С появлением диктовки (Достоевский), не говоря уж о пишущей машинке, игра пошла другая. Каденции удлинились, синтаксис усложнился. Можно утверждать, что это тоже было органично, только что у Пушкина проза имела больше отношения к думанию, чем к разговору. Теперь же это стало органичным в нарциссистическом, я бы сказал, метаболическом смысле. Сходство с тем, как люди облегчаются, очевидно, и чтобы не рассусоливать другую прозрачную (если это то слово, которое мне здесь нужно) мысль, позволь мне закончить, сказав; что нынче вышеуказанное сходство гонит волну нашей журналистики. <...>

/Преданный тебе И. Б. 3 января 1966/

/Перевод Л.Лосева/

Петр Вайль.

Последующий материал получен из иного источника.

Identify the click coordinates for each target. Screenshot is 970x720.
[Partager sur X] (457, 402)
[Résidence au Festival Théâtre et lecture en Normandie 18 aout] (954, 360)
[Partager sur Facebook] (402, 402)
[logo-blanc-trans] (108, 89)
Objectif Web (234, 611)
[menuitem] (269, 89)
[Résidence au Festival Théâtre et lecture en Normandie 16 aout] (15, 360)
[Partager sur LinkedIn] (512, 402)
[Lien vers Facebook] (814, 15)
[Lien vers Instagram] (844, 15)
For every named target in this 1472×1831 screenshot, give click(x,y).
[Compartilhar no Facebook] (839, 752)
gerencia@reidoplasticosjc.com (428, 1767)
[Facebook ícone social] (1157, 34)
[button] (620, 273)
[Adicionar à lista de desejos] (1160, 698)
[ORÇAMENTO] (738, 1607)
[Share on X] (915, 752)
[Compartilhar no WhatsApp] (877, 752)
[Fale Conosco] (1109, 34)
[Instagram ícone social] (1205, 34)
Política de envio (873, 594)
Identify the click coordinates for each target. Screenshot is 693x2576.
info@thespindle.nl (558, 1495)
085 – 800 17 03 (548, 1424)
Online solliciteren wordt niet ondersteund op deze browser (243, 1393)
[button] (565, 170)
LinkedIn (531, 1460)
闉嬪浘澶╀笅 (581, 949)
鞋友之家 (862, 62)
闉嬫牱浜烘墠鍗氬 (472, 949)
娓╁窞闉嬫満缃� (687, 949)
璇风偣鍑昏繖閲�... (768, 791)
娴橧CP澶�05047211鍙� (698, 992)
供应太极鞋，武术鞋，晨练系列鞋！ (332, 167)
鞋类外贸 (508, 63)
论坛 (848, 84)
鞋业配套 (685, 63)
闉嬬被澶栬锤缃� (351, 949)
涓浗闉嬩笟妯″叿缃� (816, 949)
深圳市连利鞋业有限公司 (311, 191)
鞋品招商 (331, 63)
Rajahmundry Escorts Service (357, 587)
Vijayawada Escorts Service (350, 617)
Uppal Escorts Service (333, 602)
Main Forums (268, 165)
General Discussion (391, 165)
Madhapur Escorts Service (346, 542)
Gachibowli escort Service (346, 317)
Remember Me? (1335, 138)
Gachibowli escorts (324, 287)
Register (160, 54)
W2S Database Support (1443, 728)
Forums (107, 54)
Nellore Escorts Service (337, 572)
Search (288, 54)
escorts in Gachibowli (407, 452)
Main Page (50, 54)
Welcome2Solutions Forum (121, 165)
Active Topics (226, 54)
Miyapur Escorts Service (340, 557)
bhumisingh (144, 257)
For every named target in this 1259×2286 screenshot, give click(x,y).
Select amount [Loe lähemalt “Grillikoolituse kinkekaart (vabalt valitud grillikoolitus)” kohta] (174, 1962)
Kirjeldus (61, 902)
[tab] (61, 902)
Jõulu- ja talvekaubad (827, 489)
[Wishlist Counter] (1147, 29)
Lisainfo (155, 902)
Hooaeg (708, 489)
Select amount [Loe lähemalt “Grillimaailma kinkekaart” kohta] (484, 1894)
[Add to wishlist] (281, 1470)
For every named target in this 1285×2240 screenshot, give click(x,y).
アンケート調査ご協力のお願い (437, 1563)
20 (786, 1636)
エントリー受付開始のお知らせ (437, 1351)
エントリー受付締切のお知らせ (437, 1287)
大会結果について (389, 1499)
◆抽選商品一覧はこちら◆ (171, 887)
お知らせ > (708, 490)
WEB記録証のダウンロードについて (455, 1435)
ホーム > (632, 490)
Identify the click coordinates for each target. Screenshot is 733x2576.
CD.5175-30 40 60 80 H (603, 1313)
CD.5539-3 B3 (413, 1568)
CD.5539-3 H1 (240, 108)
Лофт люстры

Вслед за Пушкиным

Петр Вайль. Вслед за Пушкиным

В декабре 1995 и январе 96-го добрая половина наших телефонных разговоров с Иосифом Бродским — а они происходили два-три раза в неделю — касалась Пушкина. Это было всегдашним свойством Иосифа: когда он бывал сильно увлечен какой-либо темой, то рано или поздно сворачивал разговор на нее. Так, я часто узнавал целые фрагменты его устных высказываний в появившемся через несколько недель эссе. Трудно судить, сложились бы размышления Бродского о Пушкине в оформленный текст или нет, но уже то знаменательно, что последние его дни прошли под знаком первого российского поэта. Оттого и представляются важными любые свидетельства об этом.

В декабре—январе Бродский читал маленькие прозаические вещи Пушкина, в частности — “Египетские ночи” и “Историю села Горюхина”. Речь воодушевленного Бродского имела магнетический эффект: хотелось бросить все и по мере сил соответствовать разговору. Естественно, я немедленно кинулся перечитывать пушкинскую прозу.

Сразу же в “Египетских ночах” наткнулся на пассаж о социальной жизни поэта. Надо было слышать, с каким подъемом во время следующей нашей беседы Бродский заговорил о том, что ничего не изменилось с тех пор, как были написаны эти строки: “Зло самое горькое, самое нестерпимое для стихотворца есть его звание и прозвище, которым он заклеймен и которое никогда от него не отпадает. Публика смотрит на него как на свою собственность; по ее мнению, он рожден для ее /пользы и удовольствия”./ И далее — детальная расшифровка, из которой Бродский со смехом особо выделял это: “Задумается ли он о расстроенных своих делах, о болезни милого ему человека, тотчас пошлая улыбка сопровождает пошлое восклицание: верно, что-нибудь сочиняете!” Понятно, что тут слышался отзвук собственных огорчений и хлопот, связанных с нарушением privacy — частной жизни: личной и семейной.